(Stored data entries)
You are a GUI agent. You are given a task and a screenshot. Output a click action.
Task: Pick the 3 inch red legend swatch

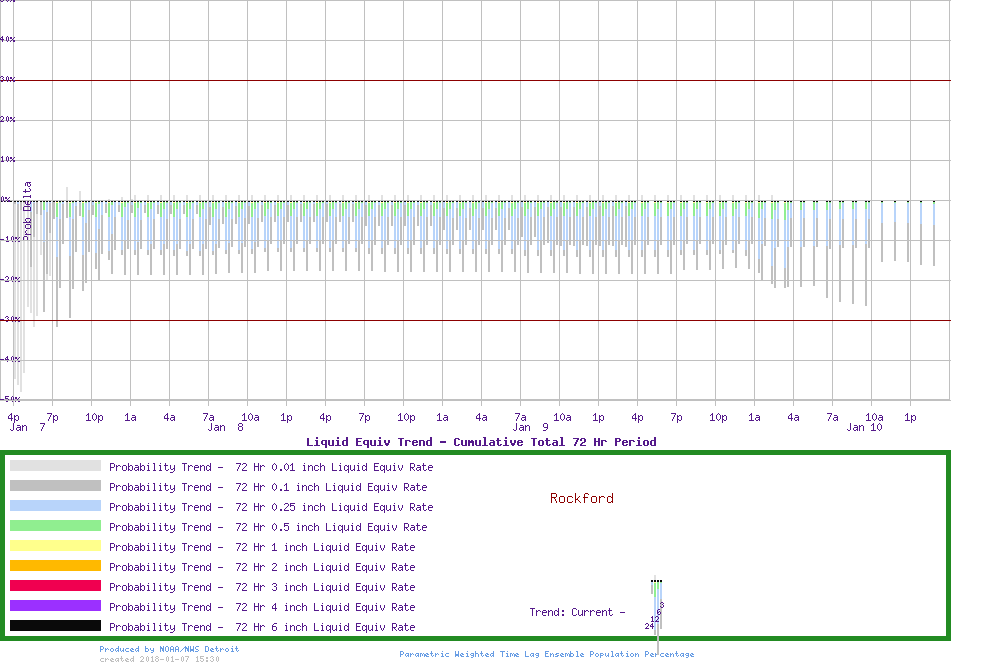[55, 586]
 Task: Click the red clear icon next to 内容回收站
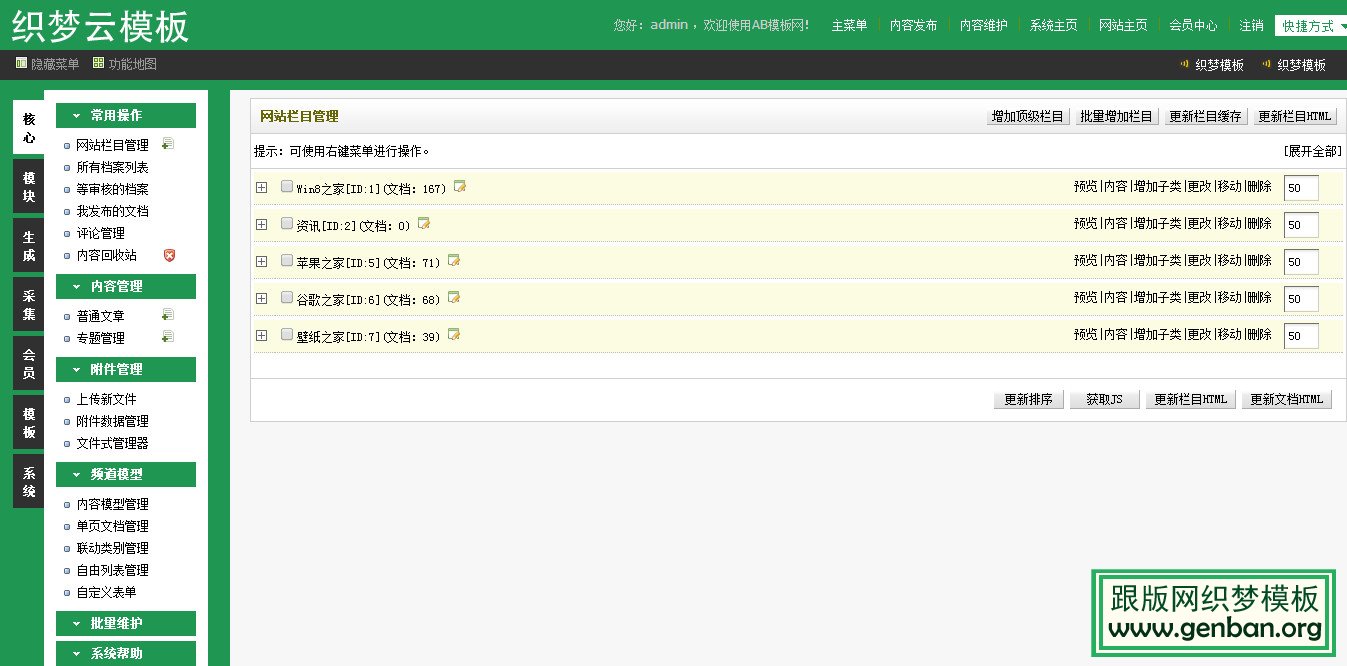click(x=169, y=255)
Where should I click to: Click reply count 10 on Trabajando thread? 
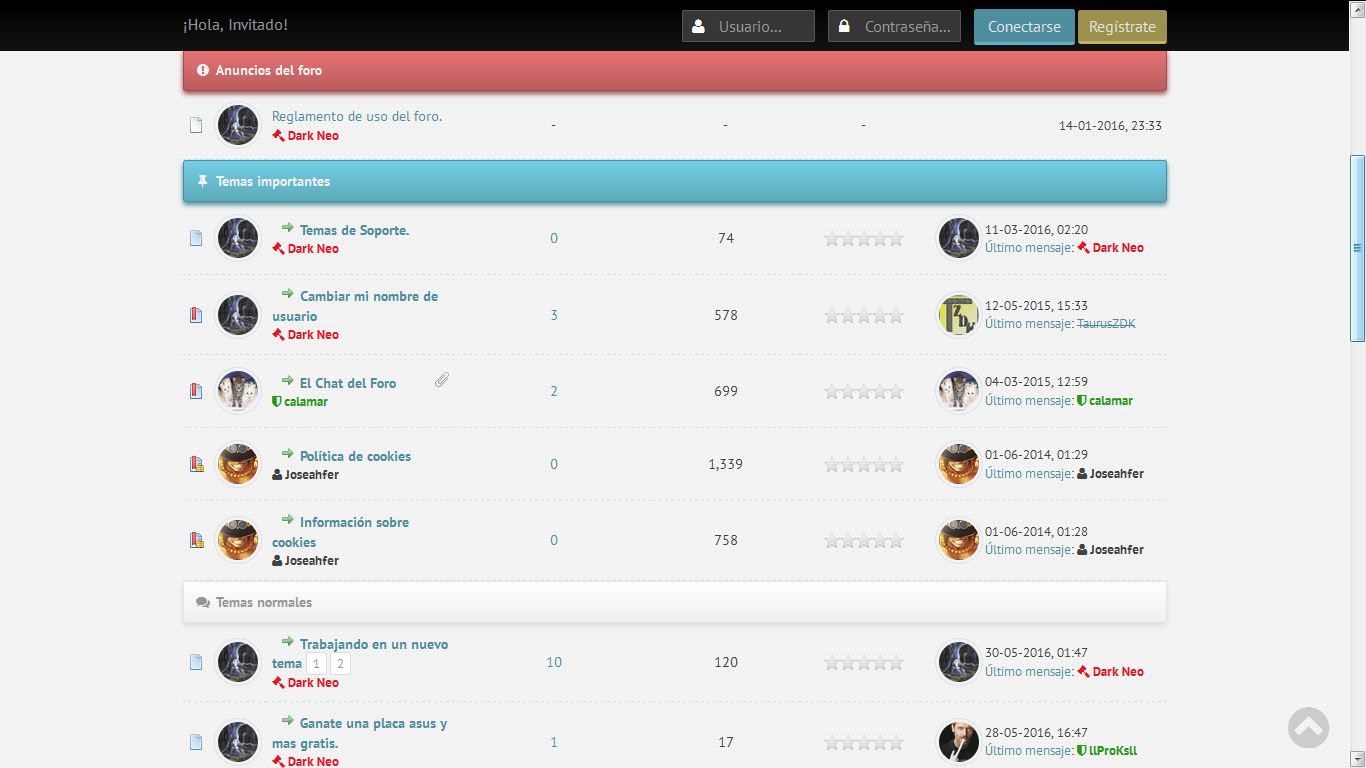click(x=554, y=662)
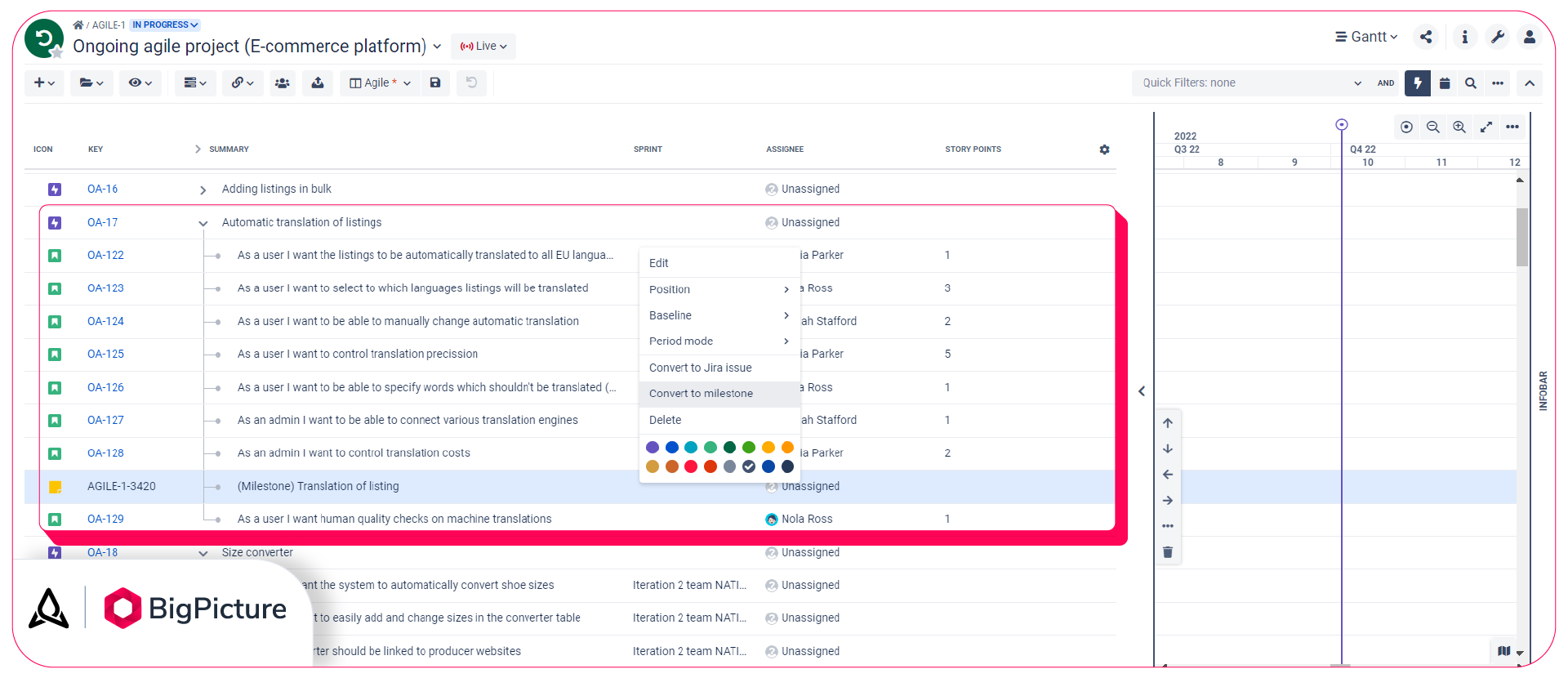1568x678 pixels.
Task: Click the zoom in magnifier on the Gantt
Action: (x=1459, y=127)
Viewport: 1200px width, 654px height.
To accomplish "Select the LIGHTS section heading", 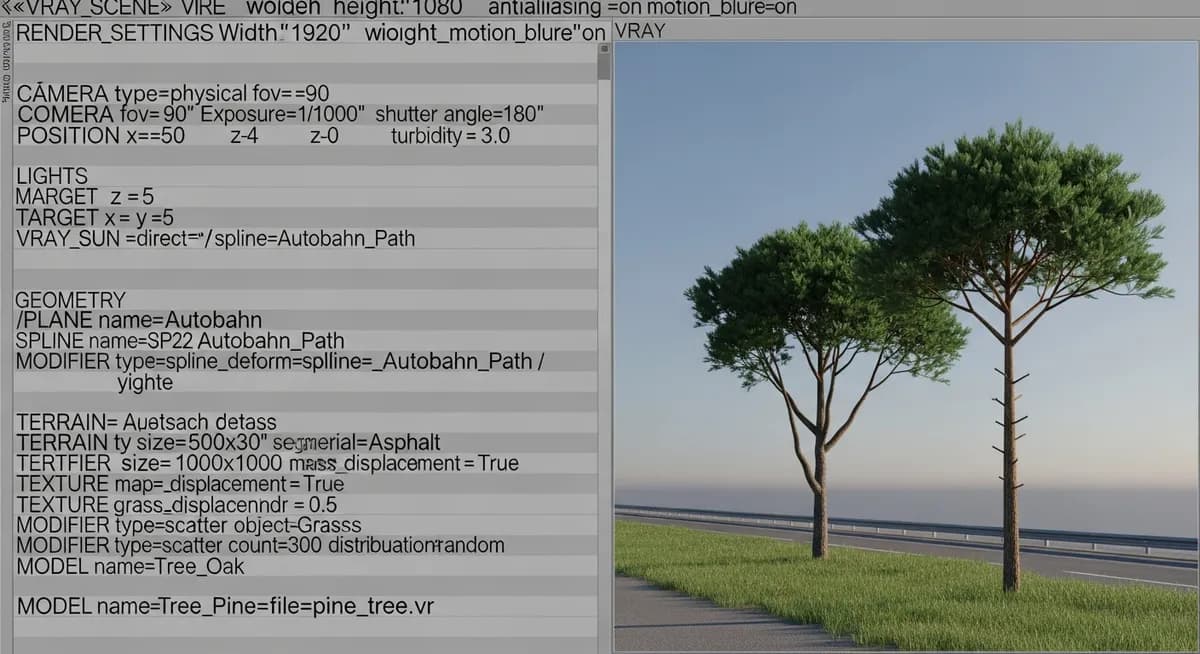I will [x=52, y=176].
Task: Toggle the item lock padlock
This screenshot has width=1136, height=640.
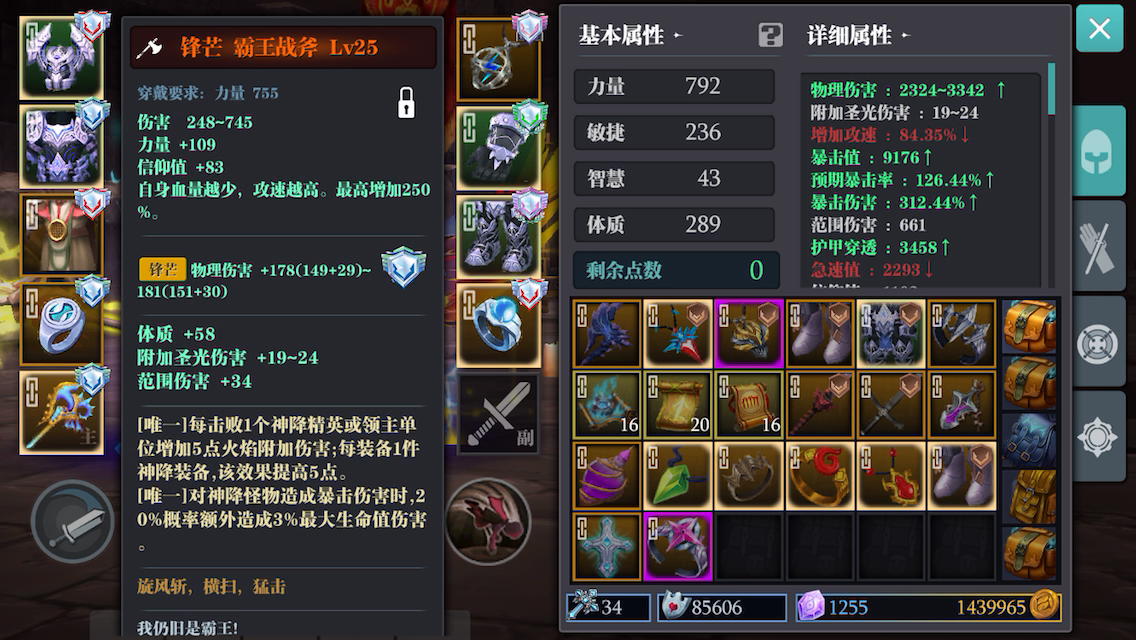Action: (x=406, y=103)
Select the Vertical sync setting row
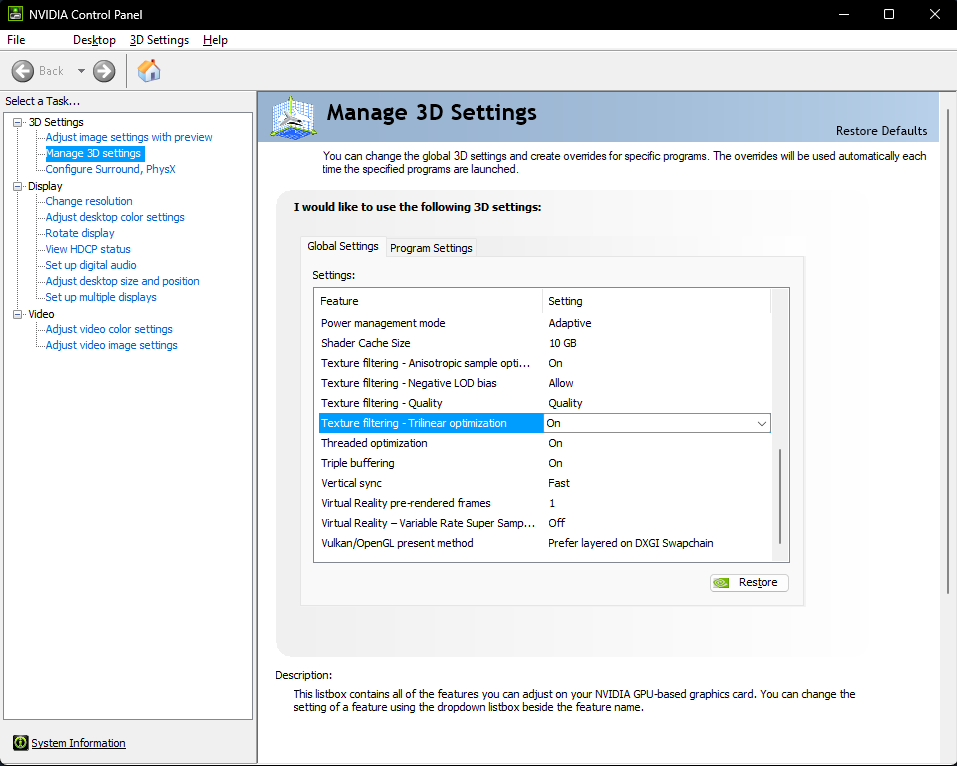The image size is (957, 766). point(544,483)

Work required :: Starting at the line that contains "This screenshot has width=1136, height=640.", write out every line through the end of the entries above exactly, and omit the pictures.

Answer for this exercise ::
This screenshot has width=1136, height=640.
Action: (x=406, y=103)
Select the Vertical sync setting row
The image size is (957, 766). point(544,483)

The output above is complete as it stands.